▶ [EXCERPT PROVIDED]:
╭──
We take it for granted that God does not (and cannot) sin. And our arguing that God intends that sin occur should not be taken to offer anyone any encouragement to sin.

1.8 The Majority Report

Now, if there is a majority report among Christian philosophers and theologians over whether God intends that sin should occur, then it is probably in the negative. We believe the average lay Christian would also oppose the idea: ‘sins are surely’, we suspect they would say, ‘foreseen but unintended consequences of God’s activity’. We therefore swim against the tide, though, as we trust will become plain, we do not do so alone.

1.9 Augustine

We have already quoted Augustine on the distinction between evil and the existence of evil. Here is the full context of the quotation:

Nothing, therefore, happens but by the will of the Omnipotent, He either permitting it to be done, or Himself doing it. Nor can we doubt that God does well even in the permission of what is evil. For He permits it only in the justice of His judgment. And surely all that is just is good. Although, therefore, evil, in so far as it is evil, is not a good; yet the fact that evil as well as good exists, is a good. For if it were not a good that evil should exist, its existence would not be permitted by the omnipotent Good,Footnote 2 who without doubt can as easily refuse to permit what He does not wish, as bring about what He does wish. (Augustine 1887a: 267)
╰──
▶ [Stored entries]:
╭──
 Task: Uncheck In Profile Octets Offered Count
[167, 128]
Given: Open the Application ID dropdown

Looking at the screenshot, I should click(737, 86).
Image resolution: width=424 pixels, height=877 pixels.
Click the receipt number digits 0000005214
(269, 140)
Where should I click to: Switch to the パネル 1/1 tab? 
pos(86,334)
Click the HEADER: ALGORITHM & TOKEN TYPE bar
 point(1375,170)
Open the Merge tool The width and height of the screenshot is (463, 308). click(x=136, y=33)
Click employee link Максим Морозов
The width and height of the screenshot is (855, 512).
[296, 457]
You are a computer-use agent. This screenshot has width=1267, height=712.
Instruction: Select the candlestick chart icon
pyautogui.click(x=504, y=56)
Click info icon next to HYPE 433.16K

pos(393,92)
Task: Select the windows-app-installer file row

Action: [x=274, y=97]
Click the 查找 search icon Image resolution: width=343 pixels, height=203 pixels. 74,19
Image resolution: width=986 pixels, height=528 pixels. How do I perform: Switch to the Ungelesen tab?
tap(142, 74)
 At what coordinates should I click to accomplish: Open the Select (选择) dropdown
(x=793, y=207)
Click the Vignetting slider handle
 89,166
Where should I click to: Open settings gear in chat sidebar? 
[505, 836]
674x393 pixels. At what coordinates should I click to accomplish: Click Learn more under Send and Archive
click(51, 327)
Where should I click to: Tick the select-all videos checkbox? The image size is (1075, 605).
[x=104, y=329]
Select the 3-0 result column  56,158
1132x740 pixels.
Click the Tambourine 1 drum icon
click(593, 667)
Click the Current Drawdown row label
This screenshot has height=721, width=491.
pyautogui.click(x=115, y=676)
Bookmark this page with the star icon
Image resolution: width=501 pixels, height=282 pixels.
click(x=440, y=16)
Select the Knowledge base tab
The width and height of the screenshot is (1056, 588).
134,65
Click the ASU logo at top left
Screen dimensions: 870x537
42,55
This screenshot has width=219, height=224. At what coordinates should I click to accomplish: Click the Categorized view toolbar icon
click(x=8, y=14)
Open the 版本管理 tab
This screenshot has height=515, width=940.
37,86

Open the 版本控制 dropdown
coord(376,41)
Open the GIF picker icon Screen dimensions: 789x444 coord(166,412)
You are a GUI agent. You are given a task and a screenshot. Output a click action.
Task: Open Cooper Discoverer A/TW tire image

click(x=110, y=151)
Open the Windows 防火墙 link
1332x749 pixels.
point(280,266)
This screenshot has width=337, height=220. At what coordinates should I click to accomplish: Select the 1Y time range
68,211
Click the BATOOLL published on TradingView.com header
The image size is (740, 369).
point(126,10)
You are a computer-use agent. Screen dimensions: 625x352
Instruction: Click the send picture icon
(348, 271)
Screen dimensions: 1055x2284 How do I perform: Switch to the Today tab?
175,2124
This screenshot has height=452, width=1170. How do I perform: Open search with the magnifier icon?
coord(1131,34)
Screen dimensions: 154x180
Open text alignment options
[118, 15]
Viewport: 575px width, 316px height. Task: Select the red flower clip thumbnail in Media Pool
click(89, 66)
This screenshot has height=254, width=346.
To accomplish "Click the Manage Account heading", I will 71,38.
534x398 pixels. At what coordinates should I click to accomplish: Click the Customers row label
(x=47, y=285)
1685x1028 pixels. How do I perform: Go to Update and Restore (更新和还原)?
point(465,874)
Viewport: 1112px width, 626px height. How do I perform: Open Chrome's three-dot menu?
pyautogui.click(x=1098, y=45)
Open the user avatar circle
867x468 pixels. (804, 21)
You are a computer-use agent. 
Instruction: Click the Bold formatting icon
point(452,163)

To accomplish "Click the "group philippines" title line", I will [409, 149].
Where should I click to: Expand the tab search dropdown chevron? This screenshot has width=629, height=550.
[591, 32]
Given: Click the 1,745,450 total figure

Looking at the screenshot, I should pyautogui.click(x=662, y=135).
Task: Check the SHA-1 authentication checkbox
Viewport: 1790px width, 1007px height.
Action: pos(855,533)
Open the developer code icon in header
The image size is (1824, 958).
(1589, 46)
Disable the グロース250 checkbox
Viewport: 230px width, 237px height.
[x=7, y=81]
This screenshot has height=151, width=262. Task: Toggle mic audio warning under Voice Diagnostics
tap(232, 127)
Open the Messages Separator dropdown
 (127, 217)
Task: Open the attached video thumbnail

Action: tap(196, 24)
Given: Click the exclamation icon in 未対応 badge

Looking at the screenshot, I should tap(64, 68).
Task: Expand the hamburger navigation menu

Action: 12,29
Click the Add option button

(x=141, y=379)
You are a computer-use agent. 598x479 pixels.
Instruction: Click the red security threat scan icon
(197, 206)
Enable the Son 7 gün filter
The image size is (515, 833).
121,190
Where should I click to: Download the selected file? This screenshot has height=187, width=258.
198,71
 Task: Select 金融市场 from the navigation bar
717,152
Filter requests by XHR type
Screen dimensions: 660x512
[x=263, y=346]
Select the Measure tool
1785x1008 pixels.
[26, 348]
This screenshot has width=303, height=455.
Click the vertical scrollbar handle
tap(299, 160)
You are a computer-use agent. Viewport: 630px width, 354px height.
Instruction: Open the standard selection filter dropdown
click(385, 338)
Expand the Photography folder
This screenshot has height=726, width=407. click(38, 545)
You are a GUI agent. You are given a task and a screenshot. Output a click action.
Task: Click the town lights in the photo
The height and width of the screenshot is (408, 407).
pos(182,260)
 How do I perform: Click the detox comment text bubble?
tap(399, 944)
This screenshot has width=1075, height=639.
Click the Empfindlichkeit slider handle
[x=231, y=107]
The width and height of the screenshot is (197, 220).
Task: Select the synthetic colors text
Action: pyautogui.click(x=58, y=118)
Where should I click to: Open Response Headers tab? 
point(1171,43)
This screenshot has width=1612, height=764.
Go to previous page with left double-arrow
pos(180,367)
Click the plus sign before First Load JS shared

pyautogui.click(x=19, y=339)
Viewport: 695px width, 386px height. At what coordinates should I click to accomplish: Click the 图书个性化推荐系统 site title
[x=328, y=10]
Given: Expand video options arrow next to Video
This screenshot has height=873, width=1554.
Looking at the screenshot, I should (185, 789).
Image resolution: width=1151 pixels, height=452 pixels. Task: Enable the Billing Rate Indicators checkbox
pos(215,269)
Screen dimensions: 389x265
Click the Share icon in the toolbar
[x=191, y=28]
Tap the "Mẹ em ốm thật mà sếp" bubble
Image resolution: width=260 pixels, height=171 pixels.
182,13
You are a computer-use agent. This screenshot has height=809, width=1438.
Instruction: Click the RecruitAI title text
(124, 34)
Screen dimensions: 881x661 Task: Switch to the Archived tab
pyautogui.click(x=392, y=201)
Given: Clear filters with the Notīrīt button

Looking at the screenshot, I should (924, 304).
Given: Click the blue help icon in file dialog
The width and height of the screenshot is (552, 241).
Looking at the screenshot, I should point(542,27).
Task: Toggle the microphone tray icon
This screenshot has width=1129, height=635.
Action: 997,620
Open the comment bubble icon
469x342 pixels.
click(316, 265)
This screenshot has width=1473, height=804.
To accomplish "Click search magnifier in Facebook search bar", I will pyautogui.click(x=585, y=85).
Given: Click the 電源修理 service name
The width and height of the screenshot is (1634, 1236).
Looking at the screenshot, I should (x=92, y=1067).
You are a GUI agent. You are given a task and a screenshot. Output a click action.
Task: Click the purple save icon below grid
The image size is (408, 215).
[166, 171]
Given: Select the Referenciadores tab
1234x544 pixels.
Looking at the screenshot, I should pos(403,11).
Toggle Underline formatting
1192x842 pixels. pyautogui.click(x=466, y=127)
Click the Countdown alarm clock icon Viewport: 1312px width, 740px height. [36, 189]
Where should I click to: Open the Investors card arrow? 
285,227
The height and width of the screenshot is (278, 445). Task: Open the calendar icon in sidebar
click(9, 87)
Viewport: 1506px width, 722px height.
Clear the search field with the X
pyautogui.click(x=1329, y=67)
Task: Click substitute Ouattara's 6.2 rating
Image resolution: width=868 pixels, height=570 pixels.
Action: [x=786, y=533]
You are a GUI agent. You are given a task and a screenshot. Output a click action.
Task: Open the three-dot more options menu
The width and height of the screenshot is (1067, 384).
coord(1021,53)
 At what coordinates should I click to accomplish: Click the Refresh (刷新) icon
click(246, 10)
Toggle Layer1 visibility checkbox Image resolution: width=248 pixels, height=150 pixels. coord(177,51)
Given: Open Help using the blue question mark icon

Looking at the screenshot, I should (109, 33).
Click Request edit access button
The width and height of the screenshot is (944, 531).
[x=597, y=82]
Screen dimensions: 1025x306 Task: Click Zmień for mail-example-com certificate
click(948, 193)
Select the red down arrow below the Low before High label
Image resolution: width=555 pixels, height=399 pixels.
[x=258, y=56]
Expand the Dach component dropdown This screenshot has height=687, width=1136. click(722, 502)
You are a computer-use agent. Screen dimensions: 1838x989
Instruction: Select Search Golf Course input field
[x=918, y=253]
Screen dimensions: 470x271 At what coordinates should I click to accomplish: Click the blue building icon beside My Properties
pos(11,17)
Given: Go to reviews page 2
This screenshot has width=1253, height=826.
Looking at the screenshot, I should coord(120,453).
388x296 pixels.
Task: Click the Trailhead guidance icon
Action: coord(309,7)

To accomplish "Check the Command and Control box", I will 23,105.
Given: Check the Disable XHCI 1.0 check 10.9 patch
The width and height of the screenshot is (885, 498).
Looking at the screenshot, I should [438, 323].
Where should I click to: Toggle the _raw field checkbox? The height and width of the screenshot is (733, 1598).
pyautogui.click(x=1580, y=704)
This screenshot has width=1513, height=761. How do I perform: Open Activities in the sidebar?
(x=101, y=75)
╰──
▶ [WORK TO DO]: In the passage about God and sin, copy the stretch from "Now, if there" through "do so alone." word for word.

▶ [SOLUTION FOR THIS EXERCISE]:
Now, if there is a majority report among Christian philosophers and theologians over whether God intends that sin should occur, then it is probably in the negative. We believe the average lay Christian would also oppose the idea: ‘sins are surely’, we suspect they would say, ‘foreseen but unintended consequences of God’s activity’. We therefore swim against the tide, though, as we trust will become plain, we do not do so alone.